> [Material provided]:
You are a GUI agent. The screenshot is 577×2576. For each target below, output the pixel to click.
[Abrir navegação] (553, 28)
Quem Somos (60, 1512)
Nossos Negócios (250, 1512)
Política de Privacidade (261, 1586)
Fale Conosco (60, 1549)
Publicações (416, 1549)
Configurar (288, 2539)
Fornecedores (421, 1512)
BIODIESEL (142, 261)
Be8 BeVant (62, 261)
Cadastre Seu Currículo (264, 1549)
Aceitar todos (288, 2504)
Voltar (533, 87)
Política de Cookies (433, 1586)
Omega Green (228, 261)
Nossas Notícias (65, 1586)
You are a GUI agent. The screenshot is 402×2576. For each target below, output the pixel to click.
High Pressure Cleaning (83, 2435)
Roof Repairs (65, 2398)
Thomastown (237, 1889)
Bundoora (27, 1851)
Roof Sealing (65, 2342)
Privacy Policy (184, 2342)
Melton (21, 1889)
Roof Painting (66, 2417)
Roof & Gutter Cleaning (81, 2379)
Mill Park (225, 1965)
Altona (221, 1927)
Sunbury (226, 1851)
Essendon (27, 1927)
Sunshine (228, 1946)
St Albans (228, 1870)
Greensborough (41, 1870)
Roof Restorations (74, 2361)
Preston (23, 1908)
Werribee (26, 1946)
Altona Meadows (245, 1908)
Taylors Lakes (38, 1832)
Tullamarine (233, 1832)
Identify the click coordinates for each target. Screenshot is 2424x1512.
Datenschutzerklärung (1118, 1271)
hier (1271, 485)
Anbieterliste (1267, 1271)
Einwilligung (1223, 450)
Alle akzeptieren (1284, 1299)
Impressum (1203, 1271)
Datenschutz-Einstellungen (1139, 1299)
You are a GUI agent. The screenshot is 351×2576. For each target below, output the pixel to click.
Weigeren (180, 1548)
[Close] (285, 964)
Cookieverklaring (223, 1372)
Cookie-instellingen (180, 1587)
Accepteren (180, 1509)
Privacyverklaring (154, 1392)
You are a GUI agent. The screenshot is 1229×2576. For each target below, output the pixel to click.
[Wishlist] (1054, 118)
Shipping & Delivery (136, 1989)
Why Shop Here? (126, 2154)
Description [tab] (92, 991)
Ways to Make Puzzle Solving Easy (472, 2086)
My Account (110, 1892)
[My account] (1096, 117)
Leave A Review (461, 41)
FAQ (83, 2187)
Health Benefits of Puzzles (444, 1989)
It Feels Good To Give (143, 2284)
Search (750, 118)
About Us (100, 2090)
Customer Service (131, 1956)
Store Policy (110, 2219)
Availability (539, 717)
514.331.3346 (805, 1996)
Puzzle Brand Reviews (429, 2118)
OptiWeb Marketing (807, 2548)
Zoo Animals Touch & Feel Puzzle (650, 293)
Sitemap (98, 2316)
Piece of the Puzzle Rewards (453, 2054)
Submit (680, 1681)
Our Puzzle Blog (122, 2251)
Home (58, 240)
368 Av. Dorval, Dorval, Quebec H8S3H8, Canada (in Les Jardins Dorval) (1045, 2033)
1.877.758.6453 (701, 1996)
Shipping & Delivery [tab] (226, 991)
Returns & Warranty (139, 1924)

> [Exercise]: Your job is to give the listing again exactly as it was written.

> [Solution for this task]:
You are a GUI agent. The screenshot is 577×2576. For each target below, output the pixel to click.
[Abrir navegação] (553, 28)
Quem Somos (60, 1512)
Nossos Negócios (250, 1512)
Política de Privacidade (261, 1586)
Fale Conosco (60, 1549)
Publicações (416, 1549)
Configurar (288, 2539)
Fornecedores (421, 1512)
BIODIESEL (142, 261)
Be8 BeVant (62, 261)
Cadastre Seu Currículo (264, 1549)
Aceitar todos (288, 2504)
Voltar (533, 87)
Política de Cookies (433, 1586)
Omega Green (228, 261)
Nossas Notícias (65, 1586)
You are a GUI agent. The screenshot is 402×2576. For each target below, output the pixel to click.
High Pressure Cleaning (83, 2435)
Roof Repairs (65, 2398)
Thomastown (237, 1889)
Bundoora (27, 1851)
Roof Sealing (65, 2342)
Privacy Policy (184, 2342)
Melton (21, 1889)
Roof Painting (66, 2417)
Roof & Gutter Cleaning (81, 2379)
Mill Park (225, 1965)
Altona (221, 1927)
Sunbury (226, 1851)
Essendon (27, 1927)
Sunshine (228, 1946)
St Albans (228, 1870)
Greensborough (41, 1870)
Roof Restorations (74, 2361)
Preston (23, 1908)
Werribee (26, 1946)
Altona Meadows (245, 1908)
Taylors Lakes (38, 1832)
Tullamarine (233, 1832)
Identify the click coordinates for each target. Screenshot is 2424x1512.
Datenschutzerklärung (1118, 1271)
hier (1271, 485)
Anbieterliste (1267, 1271)
Einwilligung (1223, 450)
Alle akzeptieren (1284, 1299)
Impressum (1203, 1271)
Datenschutz-Einstellungen (1139, 1299)
You are a GUI agent. The screenshot is 351×2576. For each target below, output the pixel to click.
Weigeren (180, 1548)
[Close] (285, 964)
Cookieverklaring (223, 1372)
Cookie-instellingen (180, 1587)
Accepteren (180, 1509)
Privacyverklaring (154, 1392)
You are a GUI agent. The screenshot is 1229×2576. For each target below, output the pixel to click.
[Wishlist] (1054, 118)
Shipping & Delivery (136, 1989)
Why Shop Here? (126, 2154)
Description [tab] (92, 991)
Ways to Make Puzzle Solving Easy (472, 2086)
My Account (110, 1892)
[My account] (1096, 117)
Leave A Review (461, 41)
FAQ (83, 2187)
Health Benefits of Puzzles (444, 1989)
It Feels Good To Give (143, 2284)
Search (750, 118)
About Us (100, 2090)
Customer Service (131, 1956)
Store Policy (110, 2219)
Availability (539, 717)
514.331.3346 (805, 1996)
Puzzle Brand Reviews (429, 2118)
OptiWeb Marketing (807, 2548)
Zoo Animals Touch & Feel Puzzle (650, 293)
Sitemap (98, 2316)
Piece of the Puzzle Rewards (453, 2054)
Submit (680, 1681)
Our Puzzle Blog (122, 2251)
Home (58, 240)
368 Av. Dorval, Dorval, Quebec H8S3H8, Canada (in Les Jardins Dorval) (1045, 2033)
1.877.758.6453 (701, 1996)
Shipping & Delivery [tab] (226, 991)
Returns & Warranty (139, 1924)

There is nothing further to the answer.